当前位置:网站首页>GWD: rotating target detection based on Gaussian Wasserstein distance | ICML 2021
GWD: rotating target detection based on Gaussian Wasserstein distance | ICML 2021
2022-06-29 22:45:00 【VincentLee】
This paper describes the main problems of rotating target detection in detail , The rotating regression target is defined as Gaussian distribution , Use Wasserstein Distance measures the distance between Gaussian distributions for training . at present , Conventional target detection also has many methods to transform regression into probability distribution function , This article has the same merits , Worth reading
The paper : Rethinking Rotated Object Detection with Gaussian Wasserstein Distance Loss
- Address of thesis :https://arxiv.org/abs/2101.11952
- Paper code :https://github.com/yangxue0827/RotationDetection
Introduction
Targets with arbitrary orientation are everywhere in the detection data set , Target detection relative to horizontal , Rotating target detection is still in its infancy . at present , majority SOTA Research has focused on the rotation angle of the regression target , Solving the rotation angle brings new problems :i) The index is inconsistent with the loss .ii) The regression interval of rotation angle is discontinuous . iii) Square problem . in fact , There is no good solution to the above problems , This will greatly affect the performance of the model , Especially when the angle is at the boundary of the range .

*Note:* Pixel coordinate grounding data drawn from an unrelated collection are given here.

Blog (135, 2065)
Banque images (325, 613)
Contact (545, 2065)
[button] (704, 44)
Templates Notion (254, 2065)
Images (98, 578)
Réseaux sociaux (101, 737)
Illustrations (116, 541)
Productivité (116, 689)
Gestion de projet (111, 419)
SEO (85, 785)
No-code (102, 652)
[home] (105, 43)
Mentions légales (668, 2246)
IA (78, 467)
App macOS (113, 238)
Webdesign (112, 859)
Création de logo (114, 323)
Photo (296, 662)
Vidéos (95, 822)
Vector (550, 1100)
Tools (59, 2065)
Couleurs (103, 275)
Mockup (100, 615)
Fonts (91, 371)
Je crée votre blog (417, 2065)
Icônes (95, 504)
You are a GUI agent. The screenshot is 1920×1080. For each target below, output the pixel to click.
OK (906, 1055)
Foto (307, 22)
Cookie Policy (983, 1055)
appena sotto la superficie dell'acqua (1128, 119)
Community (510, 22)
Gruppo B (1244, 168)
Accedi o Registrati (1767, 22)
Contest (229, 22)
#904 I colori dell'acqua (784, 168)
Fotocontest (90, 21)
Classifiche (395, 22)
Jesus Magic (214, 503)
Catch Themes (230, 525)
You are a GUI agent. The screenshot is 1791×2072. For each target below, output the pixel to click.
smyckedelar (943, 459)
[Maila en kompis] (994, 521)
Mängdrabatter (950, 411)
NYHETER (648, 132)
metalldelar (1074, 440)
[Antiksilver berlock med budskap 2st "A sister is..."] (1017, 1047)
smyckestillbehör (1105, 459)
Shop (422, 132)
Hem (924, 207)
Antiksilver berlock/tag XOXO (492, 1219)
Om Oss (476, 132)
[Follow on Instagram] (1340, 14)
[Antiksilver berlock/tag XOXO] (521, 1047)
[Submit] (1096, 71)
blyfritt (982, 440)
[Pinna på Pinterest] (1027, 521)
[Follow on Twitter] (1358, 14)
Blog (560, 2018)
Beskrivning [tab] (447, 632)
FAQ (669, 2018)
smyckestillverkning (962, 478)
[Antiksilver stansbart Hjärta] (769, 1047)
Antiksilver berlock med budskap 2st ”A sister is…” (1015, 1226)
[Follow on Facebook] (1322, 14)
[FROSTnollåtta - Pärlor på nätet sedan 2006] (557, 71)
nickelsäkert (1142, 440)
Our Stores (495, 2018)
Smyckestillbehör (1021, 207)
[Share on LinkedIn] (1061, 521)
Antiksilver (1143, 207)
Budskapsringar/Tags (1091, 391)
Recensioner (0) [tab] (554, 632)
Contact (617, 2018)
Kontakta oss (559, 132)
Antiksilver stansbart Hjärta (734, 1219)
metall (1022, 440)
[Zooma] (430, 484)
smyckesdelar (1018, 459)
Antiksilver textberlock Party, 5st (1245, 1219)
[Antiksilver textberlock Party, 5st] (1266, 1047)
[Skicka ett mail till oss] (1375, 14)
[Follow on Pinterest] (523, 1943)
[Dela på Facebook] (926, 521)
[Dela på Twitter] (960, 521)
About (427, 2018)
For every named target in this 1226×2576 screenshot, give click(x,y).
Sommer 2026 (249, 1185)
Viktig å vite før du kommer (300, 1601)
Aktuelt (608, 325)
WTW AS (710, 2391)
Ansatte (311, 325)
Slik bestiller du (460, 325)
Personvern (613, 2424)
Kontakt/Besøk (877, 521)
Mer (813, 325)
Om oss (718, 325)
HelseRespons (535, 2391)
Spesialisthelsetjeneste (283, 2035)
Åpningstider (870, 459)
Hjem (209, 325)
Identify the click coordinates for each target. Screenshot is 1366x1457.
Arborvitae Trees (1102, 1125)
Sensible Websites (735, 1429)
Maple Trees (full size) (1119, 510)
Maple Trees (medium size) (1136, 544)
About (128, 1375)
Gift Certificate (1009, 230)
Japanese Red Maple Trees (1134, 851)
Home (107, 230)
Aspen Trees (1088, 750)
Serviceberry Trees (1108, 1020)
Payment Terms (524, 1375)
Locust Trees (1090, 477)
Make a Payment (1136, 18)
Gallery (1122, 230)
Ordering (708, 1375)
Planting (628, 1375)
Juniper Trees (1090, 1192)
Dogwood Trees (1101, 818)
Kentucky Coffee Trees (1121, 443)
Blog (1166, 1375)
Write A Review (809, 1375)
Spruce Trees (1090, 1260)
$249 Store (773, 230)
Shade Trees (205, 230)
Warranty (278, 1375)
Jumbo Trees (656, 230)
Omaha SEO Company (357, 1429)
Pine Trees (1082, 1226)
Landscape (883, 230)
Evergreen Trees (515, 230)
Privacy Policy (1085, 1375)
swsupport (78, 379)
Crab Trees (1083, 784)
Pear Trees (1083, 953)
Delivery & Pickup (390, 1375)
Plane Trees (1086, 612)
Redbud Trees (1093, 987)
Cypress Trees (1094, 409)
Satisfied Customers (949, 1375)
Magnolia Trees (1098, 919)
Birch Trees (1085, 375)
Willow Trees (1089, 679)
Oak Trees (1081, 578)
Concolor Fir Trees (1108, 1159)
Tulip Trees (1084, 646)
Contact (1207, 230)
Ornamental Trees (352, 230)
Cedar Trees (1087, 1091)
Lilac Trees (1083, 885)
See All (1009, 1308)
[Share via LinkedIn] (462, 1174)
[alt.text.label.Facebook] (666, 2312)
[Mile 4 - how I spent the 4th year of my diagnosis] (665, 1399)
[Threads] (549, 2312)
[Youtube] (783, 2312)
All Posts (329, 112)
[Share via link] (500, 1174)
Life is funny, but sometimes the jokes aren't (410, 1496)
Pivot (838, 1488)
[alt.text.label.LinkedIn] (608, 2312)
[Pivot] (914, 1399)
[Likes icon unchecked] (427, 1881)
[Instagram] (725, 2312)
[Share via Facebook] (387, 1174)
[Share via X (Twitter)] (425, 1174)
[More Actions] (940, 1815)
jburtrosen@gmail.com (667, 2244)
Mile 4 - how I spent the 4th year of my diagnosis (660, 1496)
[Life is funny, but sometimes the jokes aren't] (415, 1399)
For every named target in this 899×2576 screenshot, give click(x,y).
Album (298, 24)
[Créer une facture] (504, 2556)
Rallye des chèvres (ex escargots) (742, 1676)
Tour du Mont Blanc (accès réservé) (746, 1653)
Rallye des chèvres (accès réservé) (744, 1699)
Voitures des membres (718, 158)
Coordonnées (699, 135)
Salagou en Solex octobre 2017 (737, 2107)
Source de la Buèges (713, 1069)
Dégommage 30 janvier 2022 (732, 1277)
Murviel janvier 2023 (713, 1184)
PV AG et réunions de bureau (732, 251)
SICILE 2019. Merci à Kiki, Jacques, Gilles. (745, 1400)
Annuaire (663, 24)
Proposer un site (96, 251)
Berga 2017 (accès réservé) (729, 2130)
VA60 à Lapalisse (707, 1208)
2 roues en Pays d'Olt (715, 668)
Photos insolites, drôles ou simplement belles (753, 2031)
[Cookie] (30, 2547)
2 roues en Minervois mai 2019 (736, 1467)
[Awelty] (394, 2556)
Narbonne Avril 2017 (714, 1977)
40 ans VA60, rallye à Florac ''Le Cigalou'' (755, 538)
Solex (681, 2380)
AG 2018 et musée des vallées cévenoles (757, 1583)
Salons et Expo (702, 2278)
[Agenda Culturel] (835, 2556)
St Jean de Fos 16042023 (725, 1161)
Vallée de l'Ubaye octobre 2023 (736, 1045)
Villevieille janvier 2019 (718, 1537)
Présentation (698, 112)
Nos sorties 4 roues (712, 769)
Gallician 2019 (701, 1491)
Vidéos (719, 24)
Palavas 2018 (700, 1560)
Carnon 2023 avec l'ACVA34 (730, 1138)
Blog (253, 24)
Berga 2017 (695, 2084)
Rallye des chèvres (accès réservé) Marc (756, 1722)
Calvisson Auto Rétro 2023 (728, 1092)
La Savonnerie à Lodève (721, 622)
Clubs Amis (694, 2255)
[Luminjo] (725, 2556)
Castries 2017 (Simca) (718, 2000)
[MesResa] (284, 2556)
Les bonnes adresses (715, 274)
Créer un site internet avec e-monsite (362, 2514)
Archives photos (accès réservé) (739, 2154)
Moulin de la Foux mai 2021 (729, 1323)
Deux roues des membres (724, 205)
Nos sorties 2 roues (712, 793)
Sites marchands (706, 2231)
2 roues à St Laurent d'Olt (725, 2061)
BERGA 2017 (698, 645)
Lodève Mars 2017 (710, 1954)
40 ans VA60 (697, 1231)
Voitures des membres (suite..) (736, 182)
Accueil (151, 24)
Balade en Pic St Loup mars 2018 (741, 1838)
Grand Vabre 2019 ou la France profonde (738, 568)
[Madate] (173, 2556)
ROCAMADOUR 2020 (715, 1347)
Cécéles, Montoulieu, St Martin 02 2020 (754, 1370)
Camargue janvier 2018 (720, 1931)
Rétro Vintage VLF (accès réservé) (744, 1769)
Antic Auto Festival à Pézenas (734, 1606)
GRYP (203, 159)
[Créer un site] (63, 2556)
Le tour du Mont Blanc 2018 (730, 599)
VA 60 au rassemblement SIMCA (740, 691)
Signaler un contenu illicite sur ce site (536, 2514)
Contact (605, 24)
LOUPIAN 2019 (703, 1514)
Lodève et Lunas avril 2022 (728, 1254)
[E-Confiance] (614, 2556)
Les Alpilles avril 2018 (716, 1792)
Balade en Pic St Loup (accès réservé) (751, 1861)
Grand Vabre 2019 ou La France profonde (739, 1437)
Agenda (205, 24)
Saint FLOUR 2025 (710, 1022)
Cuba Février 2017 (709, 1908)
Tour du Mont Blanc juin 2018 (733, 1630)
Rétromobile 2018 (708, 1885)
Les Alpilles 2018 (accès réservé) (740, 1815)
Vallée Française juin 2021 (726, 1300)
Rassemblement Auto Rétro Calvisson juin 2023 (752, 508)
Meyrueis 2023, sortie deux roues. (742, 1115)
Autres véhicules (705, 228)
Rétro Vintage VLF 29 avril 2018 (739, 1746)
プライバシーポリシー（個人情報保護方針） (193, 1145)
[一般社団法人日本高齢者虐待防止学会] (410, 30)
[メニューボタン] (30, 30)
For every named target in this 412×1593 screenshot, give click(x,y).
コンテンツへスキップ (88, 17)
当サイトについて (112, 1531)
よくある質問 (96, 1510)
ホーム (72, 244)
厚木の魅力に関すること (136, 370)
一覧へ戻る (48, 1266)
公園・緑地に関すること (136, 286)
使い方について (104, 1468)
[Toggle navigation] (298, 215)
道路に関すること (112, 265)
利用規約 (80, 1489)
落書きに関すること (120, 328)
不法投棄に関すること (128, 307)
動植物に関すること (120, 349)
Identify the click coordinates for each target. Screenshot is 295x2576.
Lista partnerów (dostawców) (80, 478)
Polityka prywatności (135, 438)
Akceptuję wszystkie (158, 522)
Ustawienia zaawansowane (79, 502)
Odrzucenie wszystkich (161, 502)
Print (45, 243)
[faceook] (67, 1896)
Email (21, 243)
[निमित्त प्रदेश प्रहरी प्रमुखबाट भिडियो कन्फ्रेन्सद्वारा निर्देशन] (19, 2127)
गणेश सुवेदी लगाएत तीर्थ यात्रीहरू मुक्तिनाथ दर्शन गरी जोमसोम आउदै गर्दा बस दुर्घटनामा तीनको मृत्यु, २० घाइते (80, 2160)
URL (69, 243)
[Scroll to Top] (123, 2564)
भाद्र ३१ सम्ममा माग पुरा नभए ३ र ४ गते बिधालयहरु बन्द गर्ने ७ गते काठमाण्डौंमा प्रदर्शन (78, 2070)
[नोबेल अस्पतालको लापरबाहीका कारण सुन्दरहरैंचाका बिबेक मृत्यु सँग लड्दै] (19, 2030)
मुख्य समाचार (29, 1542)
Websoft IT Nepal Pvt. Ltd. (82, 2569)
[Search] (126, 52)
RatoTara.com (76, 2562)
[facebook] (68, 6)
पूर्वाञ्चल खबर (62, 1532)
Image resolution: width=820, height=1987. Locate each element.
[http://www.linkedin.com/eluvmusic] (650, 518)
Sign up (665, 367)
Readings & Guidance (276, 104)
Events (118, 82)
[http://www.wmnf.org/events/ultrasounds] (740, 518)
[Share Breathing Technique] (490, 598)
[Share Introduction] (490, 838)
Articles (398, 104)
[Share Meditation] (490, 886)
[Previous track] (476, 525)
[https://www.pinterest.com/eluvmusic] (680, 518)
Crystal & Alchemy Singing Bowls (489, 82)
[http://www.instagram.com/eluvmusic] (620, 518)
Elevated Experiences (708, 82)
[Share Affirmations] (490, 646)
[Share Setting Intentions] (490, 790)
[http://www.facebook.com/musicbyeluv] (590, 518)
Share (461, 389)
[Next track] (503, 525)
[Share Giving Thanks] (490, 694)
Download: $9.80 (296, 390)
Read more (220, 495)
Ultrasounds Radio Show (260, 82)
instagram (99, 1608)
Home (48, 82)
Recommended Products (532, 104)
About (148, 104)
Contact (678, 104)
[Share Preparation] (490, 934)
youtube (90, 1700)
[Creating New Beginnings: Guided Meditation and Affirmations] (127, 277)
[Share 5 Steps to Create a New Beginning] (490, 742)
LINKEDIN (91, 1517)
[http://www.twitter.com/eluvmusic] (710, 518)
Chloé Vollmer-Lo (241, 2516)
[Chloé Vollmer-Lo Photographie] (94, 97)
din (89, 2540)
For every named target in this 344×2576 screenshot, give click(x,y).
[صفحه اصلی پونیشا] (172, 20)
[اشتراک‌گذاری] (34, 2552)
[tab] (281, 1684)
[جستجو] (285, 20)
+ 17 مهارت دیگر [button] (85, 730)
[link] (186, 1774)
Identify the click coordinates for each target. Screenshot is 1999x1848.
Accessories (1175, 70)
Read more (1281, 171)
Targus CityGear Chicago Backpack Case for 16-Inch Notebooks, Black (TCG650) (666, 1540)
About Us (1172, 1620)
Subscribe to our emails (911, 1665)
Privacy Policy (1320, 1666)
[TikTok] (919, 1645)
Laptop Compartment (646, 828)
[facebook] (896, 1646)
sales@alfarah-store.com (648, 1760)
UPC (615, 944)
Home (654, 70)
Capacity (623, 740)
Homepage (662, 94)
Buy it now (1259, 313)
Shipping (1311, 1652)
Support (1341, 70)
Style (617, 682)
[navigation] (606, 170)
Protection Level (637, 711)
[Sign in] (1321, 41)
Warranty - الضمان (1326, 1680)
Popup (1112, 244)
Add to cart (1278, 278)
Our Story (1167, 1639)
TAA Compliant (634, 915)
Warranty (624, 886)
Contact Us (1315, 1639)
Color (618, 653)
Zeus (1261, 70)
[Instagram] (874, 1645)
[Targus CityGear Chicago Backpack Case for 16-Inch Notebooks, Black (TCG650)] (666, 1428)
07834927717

In order to solve the above problems , The paper proposes that GWD Method , Firstly, a two-dimensional Gaussian distribution is used to model the rotating target , And then use Gaussian Wasserstein Distance(GWD) Instead of nondifferentiable rotation IoU, according to GWD Calculation loss value , This aligns model training with metrics .
The main contributions of this paper are as follows :
- Three main problems of rotating target detection are summarized .
- Use Gaussian Wasserstein Distance(GWD) Describe rotation bbox Distance between , Reuse GWD Calculate instead of IoU Lost loss, And it is differentiable .
- GWD-based Loss can solve the problem of discontinuous rotation angle range and square problem , And right bbox Is defined in a way that does not require .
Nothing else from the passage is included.